Vorliegender Text »
⟨

Lena Wontorra

Dramaturgin

Lena Wontorra wurde in Köln geboren. Sie studierte Angewandte Theaterwissenschaft in Gießen und Medienkulturwissenschaft in Köln. Während ihres Studiums assistierte sie freiberuflich am Schauspiel Köln und Schauspiel Frankfurt. Sie organisierte und kuratierte außerdem verschiedene Bühnen- und Festivalformate, so zum Beispiel 2018 das internationale DISKURS-Festival mit dem Titel »no service«, das sich mit solidarischen Praktiken im Kulturbetrieb auseinandersetzte. Inhaltliche und künstlerische Arbeit sind in ihrer Betrachtung untrennbar mit strukturellem Wandel verbunden. Sie widmet sich insbesondere dem Theaterraum und seinen Regeln und befragt Repräsentationsstrategien von Körpern auf der Bühne.

⟩

Aufgabe 1 »
Schreiben Sie aus dem Text über Lena Wontorra den Abschnitt von „Dramaturgin“ bis einschließlich „auf der Bühne.“ wortgetreu ab.
Aufgabe 2 »
Führen Sie den Text über Lena Wontorra im Anschluss an seinen letzten Satz weiter.

Bereitgestelltes Material »
⟨

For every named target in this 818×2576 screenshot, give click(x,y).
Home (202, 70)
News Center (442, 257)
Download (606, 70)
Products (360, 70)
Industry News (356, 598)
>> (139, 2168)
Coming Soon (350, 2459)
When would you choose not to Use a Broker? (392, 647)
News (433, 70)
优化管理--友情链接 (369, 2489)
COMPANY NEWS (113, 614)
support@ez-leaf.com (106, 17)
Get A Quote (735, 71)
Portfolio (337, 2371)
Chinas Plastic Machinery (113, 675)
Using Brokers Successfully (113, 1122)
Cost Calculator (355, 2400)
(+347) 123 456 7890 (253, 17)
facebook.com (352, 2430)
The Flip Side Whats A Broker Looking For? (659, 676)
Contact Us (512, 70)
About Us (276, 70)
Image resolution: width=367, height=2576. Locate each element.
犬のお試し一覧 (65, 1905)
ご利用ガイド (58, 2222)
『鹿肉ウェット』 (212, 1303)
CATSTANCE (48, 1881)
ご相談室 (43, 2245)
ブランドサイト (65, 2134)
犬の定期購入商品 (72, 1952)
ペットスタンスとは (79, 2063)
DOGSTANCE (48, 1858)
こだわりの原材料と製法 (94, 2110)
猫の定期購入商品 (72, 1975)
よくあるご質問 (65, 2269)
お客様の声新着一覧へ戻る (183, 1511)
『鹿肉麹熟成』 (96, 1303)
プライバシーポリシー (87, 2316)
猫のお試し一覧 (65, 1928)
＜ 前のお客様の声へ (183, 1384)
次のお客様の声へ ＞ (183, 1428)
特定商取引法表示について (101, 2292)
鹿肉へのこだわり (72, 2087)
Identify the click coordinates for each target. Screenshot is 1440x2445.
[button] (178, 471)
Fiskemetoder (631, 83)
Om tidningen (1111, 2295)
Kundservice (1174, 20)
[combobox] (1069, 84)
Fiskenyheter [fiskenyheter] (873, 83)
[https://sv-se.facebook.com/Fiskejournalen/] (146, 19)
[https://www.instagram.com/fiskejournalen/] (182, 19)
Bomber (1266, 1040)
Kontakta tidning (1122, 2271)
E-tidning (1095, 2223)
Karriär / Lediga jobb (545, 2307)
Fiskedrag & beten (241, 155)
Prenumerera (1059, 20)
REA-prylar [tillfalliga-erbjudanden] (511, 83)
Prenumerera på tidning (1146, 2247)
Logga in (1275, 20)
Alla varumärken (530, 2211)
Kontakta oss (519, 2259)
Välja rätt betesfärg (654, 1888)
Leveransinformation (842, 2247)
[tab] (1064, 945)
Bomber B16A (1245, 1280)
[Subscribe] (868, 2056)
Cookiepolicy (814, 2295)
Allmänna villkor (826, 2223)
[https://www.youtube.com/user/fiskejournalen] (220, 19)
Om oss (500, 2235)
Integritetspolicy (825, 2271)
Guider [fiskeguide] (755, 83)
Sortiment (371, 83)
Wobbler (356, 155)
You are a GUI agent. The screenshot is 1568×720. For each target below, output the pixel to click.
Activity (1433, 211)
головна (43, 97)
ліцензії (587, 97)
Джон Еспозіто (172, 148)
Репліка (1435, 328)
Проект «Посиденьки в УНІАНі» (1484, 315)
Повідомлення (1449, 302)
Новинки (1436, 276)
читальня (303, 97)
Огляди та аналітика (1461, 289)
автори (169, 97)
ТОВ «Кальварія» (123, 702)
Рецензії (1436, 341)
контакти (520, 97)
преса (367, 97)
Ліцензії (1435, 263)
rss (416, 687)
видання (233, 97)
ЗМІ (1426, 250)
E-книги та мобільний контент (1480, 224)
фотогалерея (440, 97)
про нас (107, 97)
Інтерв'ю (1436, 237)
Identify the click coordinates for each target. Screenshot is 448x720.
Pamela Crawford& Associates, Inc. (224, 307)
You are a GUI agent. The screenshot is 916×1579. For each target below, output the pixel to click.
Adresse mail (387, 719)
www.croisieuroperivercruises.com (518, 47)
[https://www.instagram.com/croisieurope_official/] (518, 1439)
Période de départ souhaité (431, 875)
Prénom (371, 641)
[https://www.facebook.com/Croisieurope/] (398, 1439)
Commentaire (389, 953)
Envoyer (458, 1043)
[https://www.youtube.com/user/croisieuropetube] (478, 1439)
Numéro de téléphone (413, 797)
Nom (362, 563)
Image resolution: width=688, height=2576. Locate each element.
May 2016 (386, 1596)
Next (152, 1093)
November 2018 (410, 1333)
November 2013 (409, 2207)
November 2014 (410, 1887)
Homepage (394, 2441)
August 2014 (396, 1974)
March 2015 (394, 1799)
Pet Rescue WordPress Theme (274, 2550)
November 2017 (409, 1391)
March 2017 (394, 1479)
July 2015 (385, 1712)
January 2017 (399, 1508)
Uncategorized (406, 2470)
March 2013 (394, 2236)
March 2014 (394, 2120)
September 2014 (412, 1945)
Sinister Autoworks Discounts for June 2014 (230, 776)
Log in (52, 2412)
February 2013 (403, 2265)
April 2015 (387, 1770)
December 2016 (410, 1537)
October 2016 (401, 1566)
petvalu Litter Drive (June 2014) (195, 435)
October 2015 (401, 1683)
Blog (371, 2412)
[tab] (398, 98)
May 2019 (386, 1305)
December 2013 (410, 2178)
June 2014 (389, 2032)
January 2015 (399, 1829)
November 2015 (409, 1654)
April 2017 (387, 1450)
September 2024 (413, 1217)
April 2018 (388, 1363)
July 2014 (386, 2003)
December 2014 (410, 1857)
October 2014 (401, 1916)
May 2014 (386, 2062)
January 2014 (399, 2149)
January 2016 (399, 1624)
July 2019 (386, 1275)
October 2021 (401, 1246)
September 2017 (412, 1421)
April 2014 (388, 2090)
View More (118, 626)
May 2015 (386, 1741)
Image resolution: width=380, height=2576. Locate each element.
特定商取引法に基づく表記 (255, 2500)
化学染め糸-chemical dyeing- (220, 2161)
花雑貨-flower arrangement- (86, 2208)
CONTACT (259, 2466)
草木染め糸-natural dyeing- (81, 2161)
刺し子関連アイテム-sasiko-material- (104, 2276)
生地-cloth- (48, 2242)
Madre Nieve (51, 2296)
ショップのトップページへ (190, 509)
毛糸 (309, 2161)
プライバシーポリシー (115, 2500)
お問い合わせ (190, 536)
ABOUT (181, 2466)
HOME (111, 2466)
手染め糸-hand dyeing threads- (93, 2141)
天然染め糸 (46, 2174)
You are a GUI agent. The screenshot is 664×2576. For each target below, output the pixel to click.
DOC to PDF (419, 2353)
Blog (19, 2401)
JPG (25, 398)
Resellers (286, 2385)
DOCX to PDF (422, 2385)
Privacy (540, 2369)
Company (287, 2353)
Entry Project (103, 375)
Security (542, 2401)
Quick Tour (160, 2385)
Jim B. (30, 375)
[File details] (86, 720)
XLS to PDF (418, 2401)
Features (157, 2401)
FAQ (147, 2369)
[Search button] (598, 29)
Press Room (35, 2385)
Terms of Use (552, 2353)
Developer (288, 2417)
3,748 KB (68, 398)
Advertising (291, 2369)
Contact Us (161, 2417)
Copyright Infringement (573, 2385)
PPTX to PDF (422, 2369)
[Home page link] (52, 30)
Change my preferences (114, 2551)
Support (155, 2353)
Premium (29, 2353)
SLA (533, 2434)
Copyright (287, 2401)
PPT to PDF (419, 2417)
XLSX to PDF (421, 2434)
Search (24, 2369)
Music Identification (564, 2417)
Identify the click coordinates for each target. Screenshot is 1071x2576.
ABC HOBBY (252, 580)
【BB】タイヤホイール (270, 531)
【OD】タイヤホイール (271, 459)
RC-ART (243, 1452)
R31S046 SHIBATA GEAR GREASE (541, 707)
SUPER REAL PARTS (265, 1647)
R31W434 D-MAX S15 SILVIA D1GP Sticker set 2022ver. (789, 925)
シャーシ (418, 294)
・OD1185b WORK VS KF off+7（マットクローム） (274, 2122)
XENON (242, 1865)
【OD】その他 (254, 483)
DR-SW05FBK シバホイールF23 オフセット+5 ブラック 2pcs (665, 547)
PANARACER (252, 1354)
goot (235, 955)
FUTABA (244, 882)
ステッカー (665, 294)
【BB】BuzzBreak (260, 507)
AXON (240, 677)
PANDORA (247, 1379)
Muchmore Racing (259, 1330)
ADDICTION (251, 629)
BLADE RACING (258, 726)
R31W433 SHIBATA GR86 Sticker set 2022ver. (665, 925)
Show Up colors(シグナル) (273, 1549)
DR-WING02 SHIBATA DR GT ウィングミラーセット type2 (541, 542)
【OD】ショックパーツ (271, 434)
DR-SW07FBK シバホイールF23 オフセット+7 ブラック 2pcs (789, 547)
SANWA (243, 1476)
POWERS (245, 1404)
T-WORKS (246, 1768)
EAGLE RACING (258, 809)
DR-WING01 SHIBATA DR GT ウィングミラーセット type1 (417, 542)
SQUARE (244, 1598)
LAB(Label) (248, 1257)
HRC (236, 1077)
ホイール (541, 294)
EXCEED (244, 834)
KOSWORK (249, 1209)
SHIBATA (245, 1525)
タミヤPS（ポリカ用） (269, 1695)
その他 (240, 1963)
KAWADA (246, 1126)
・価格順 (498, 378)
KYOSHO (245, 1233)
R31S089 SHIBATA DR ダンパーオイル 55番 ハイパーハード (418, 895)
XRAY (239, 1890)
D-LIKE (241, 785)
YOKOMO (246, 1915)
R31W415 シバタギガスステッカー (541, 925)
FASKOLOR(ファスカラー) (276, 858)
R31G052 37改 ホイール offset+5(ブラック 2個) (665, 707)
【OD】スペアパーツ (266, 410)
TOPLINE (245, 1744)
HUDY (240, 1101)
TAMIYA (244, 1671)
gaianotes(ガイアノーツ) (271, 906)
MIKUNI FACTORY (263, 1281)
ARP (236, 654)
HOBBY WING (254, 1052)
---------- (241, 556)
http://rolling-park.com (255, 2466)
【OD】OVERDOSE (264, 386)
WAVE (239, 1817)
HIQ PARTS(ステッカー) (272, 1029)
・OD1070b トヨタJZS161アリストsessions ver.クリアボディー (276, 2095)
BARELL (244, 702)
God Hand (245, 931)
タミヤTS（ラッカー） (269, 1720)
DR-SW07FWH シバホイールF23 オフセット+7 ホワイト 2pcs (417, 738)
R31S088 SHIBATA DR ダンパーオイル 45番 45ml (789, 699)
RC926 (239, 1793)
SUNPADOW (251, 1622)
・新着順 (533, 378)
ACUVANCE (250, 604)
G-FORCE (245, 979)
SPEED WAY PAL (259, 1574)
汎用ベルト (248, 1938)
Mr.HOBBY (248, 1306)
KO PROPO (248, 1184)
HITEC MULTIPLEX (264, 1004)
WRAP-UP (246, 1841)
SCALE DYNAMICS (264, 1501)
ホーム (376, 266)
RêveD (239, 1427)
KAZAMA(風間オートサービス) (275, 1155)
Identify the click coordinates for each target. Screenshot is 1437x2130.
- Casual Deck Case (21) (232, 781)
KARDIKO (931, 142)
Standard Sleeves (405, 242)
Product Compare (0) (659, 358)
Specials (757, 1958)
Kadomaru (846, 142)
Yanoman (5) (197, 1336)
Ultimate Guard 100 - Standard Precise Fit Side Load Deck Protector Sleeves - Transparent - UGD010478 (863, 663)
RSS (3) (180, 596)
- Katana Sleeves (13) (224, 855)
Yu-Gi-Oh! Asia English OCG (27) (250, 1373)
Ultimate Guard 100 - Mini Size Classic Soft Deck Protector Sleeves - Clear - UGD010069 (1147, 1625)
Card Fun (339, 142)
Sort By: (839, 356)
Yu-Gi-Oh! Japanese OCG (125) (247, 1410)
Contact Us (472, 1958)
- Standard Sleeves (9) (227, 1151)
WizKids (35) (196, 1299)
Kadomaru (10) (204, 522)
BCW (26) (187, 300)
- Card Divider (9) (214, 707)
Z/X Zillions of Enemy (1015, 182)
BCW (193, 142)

⟩

Erwartete Antwort 1 »
Dramaturgin

Lena Wontorra wurde in Köln geboren. Sie studierte Angewandte Theaterwissenschaft in Gießen und Medienkulturwissenschaft in Köln. Während ihres Studiums assistierte sie freiberuflich am Schauspiel Köln und Schauspiel Frankfurt. Sie organisierte und kuratierte außerdem verschiedene Bühnen- und Festivalformate, so zum Beispiel 2018 das internationale DISKURS-Festival mit dem Titel »no service«, das sich mit solidarischen Praktiken im Kulturbetrieb auseinandersetzte. Inhaltliche und künstlerische Arbeit sind in ihrer Betrachtung untrennbar mit strukturellem Wandel verbunden. Sie widmet sich insbesondere dem Theaterraum und seinen Regeln und befragt Repräsentationsstrategien von Körpern auf der Bühne.

Erwartete Antwort 2 »
Seit der Spielzeit 2019/20 ist sie als Dramaturgin am Nationaltheater Mannheim tätig. Neben Produktionsdramaturgien und Stückentwicklungen ist sie hier für die Festivaldramaturgie der Internationalen Schillertage verantwortlich und Teil der künstlerischen Leitung des Instituts für Digitaldramatik. Für das 2021 am Nationaltheater Mannheim entstandene Post-Drama »Cecils Briefwechsel« wurde sie zusammen mit der Regisseurin Sapir Heller zum Faust-Preis eingeladen und mit dem Dr. Otto Kasten-Preis der Intendant*innengruppe des Deutschen Bühnenvereins ausgezeichnet.